Eliza Anne Chapman had been sliding down that fatal slope for a long time.
The summer and early autumn of 1888 had broken records for chilly temperatures and heavy rainfall. By the first week of September, Annie was so ill, she was unable to pay for her room at Crossingham's lodging house on Dorset Street with anything approaching regularity. Most of what she earned or was given by Edward Stanley—a bricklayer's mate with whom she had established a long-term relationship after the death of her husband—went to pay for medicines. A serious fight with Eliza Cooper, whom Annie had caught trying to palm a florin belonging to a mutual acquaintance, substituting a penny for the more valuable coin, had left Annie bruised and aching, with a swollen temple, blackened eye, and bruised breast where the other woman had punched her.

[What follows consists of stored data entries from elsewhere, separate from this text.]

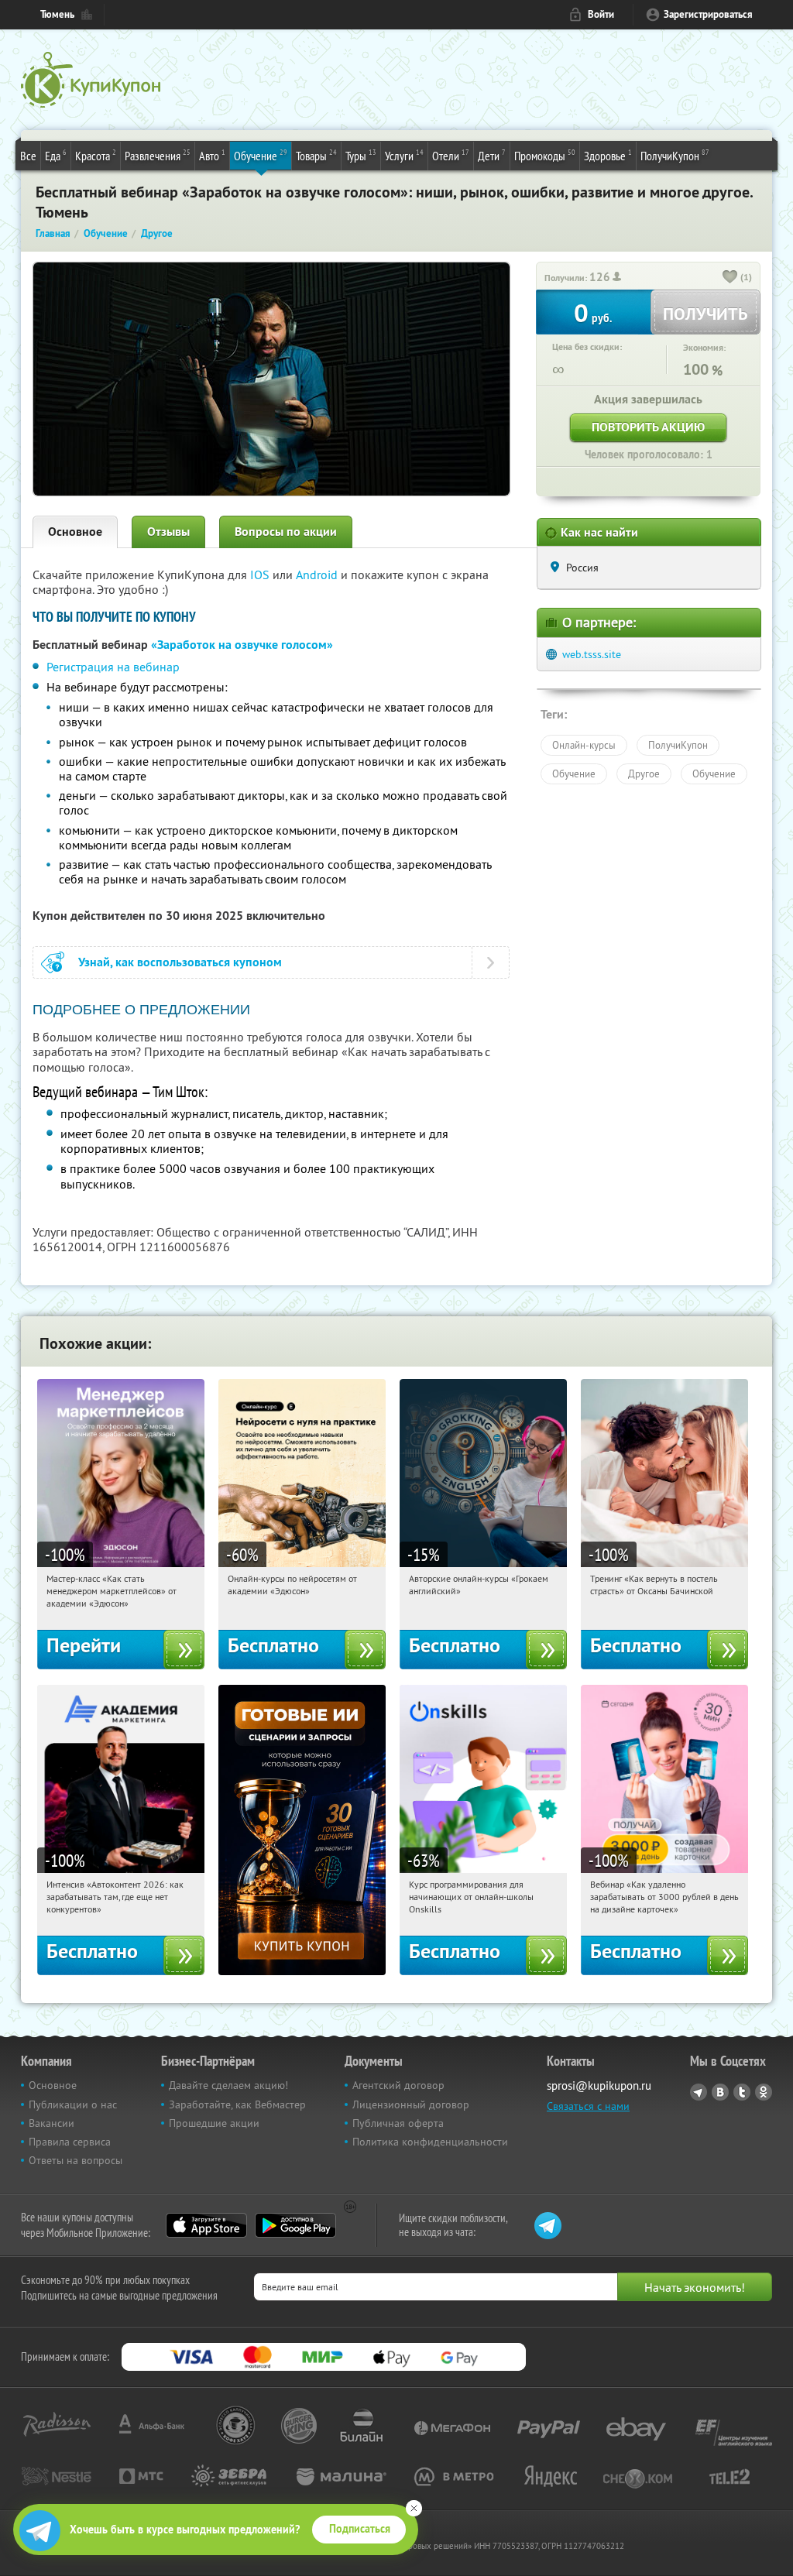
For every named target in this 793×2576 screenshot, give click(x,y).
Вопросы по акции (286, 531)
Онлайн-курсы (584, 745)
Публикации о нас (73, 2104)
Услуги (404, 155)
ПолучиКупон (674, 155)
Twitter (741, 2092)
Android (318, 574)
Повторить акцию (648, 427)
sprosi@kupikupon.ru (599, 2085)
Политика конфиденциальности (430, 2142)
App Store (206, 2225)
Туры (360, 155)
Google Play (295, 2225)
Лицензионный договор (410, 2104)
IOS (261, 574)
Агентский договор (398, 2085)
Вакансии (51, 2123)
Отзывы (168, 531)
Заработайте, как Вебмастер (237, 2104)
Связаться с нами (588, 2106)
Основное (75, 531)
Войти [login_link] (601, 14)
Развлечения (158, 155)
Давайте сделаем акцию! (228, 2085)
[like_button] (730, 278)
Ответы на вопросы (75, 2160)
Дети (492, 155)
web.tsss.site (591, 654)
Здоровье (608, 155)
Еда (56, 155)
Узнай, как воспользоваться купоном (180, 962)
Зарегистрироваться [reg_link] (708, 14)
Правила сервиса (70, 2142)
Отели (450, 155)
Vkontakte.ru (720, 2092)
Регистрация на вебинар (113, 666)
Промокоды (544, 155)
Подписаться (359, 2529)
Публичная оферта (398, 2123)
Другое (644, 773)
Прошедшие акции (214, 2123)
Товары (316, 155)
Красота (95, 155)
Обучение (260, 155)
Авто (212, 155)
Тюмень (57, 14)
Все (28, 155)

She had confidently expected to receive money soon for the letters she'd bought from Polly Nichols, to pay for the medicines she desperately needed. But no money was forthcoming from Polly or from the anonymous writer of the letters she carried in her pocket. Then, to Annie's intense shock, Polly was brutally murdered, more hideously stabbed and mutilated than poor Martha Tabram had been, back on August Bank Holiday. Even if Annie had wanted to ask Polly who the letter writer had been, it was now impossible. So Annie had dug out the letters to look at them more closely—and realized immediately there would be no money coming, either, not anytime soon. Had Annie been able to read Welsh, she might have been able to turn the letters into a substantial amount of cash very quickly. But Annie couldn't read Welsh. Nor did she know anyone who could.
Which left her with a commodity worth a great deal of money and no way to realize the fortune it represented. So she did the only thing she could. She sold the letters, just as Polly had sold them to her. One went to a long-time acquaintance from the lodging houses along Dorset Street. Long Liz Stride was a kind-hearted soul born in Sweden, who bought the first letter for sixpence, which was enough for Annie to go to Spitalfields workhouse infirmary and buy one of the medications she needed.